W czwartek (25 marca) podczas sesji radny Jerzy Lysy ponowił apel do burmistrza Bochni o przeznaczenie części rezerwy budżetowej na zakup respiratora dla bocheńskiego szpitala. Burmistrz Stefan Kolawiński nie poparł tego wniosku.
Przypomnijmy, że na początku pandemii koronawirusa SARS-CoV-2, czyli rok temu, radni działającego w Radzie Miasta Bochnia klubu Bocheńska Wspólnota Samorządowa wystosowali do wójtów gmin powiatu bocheńskiego apel, w którym zasugerowali, aby samorządowcy przeznaczyli część rezerwy zapisanej w budżecie każdej z gmin, na pilny zakup respiratorów oraz profesjonalnych maseczek, przyłbic, gogli i kombinezonów ochronnych dla szpitala.

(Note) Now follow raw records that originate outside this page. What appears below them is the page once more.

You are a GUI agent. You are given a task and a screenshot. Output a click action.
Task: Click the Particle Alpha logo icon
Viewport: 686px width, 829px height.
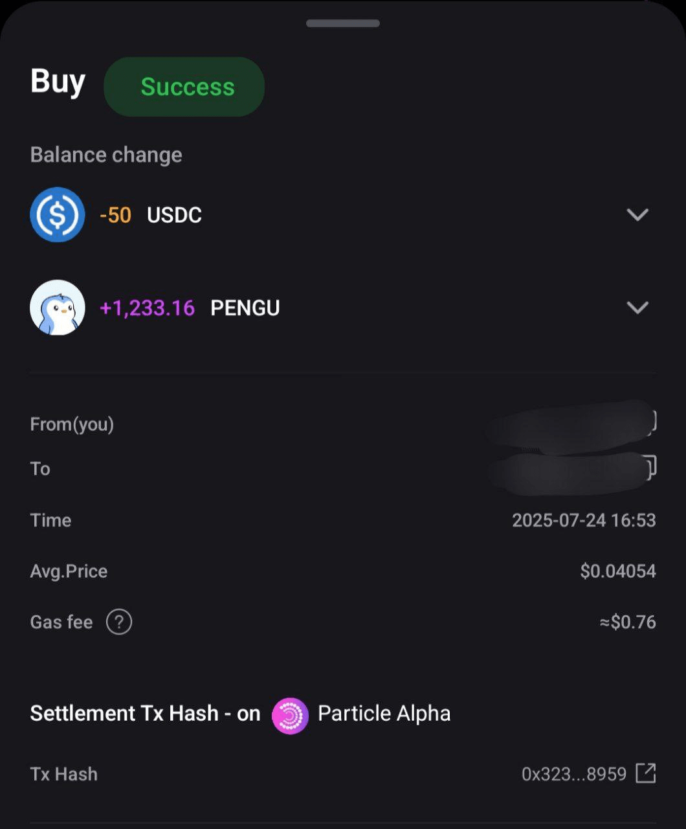tap(290, 715)
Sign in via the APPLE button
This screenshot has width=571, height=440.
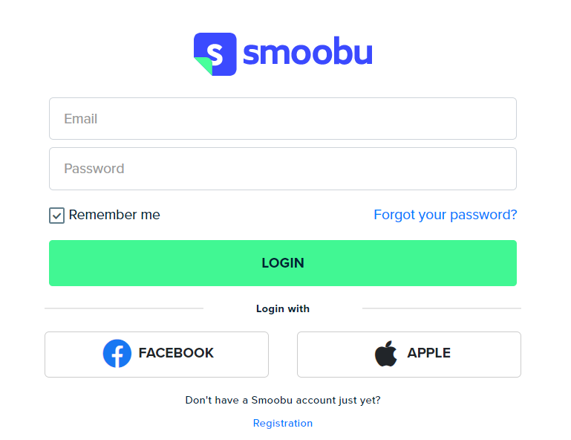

Z treścią apelu można zapoznać się TUTAJ.
W czwartek podczas sesji radny Jerzy Lysy ponowił ten apel.
– Chciałbym ponowić apel naszego klubu radnych (Bocheńska Wspólnota Samorządowa – przyp. red.) skierowany do wójtów, ale przede wszystkim do burmistrza miasta sprzed roku, który to apel został wtedy zlekceważony. Chodziło o zakupienie z rezerwy budżetowej podstawowych urządzeń medycznych, z którymi wtedy były problemy i jak się okazuje są nadal. Dlatego ponawiam apel, aby w trybie natychmiastowym burmistrz z rezerwy budżetowej wyasygnował 120-150 tys. zł i zakupił respirator dla bocheńskiego szpitala – powiedział radny Jerzy Lysy.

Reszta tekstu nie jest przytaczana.